Rapper Andre 3000 has been on tour with Big Boi as Outkast this year and says he is getting too old for rap. Recently the rapper says he gets nothing out of rap these days.
“I remember, at like 25, saying, ‘I don’t want to be a 40-year-old rapper,'” 3000 tells Jon Caramanica. “I’m 39 now, and I’m still standing by that. I’m such a fan that I don’t want to infiltrate it with old blood.

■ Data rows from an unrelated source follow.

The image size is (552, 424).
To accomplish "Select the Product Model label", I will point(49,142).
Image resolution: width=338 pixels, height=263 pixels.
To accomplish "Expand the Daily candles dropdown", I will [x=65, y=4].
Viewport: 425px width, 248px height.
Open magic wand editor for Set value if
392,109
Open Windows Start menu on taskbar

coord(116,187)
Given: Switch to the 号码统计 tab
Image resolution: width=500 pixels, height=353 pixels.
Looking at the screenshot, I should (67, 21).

“Honestly, I never planned to go onstage again in that way,” he says. “If I feel like I’m getting to a place where it’s mimicking or a caricature, I just want to move on. But I felt like: Let me do it now ’cause these kids [in the audience], it feels good to know that they’re happy. I really don’t actually get anything from performing. I feel good in being able to look at Big Boi and say, ‘Hey, man, we did it.’ Big Boi’s got these great records on his own, but this means something else for him…I think people could see it at Coachella, the very first show. It was foreign. My head wasn’t there. I kind of fluffed through rehearsals. A few hours before the Coachella show, I get a message that Prince and Paul McCartney are going to be there. My spirit is not right, and idols are standing side-stage, so as the show started, I’m bummed. This is horrible. In my mind I was already gone to my hotel room halfway through. So Prince called a couple days after. It was my first time actually talking to Prince. He said, ‘When you come back, people want to be wowed. And what’s the best way to wow people? Just give them the hits.’ I’m explaining to him that I really didn’t want to do it. He said: ‘I’ve been there. I’ve tried to do other things. After you give them the hits, then you can do whatever.”

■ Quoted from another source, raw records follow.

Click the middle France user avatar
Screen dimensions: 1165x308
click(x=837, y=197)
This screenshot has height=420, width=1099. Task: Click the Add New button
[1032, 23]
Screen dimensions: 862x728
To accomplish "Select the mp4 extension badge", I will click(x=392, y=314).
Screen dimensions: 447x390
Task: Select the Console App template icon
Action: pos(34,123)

Despite how he feels about the music industry Andre still wants to create one last album. He is not sure if it will feature him rapping or singing but he knows he wants it completed.

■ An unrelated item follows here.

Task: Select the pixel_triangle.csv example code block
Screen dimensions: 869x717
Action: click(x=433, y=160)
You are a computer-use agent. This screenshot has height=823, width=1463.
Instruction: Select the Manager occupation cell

“I know this may sound morbid, but I was like, if I were to die today, I have all these half-songs on my hard drive, and I don’t want that,” he says.
Andre has also kept himself busy by working on toher projects like his Jimi Hendrix film called “Jimi: All Is By My Side, according to the rapper this project saved his life.
“I was in a not-so-great space, just in a dark place every day,” Andre says. “I needed something to focus on to get me out of my depression and rut. Sometimes, when you’re alone, you can let yourself go. I knew if I got on a train with a lot of different people, then I couldn’t let them down.”
Are you ready for Andre 3000 to leave the rap game? Or could the hip-hop industry survive without 3 stacks?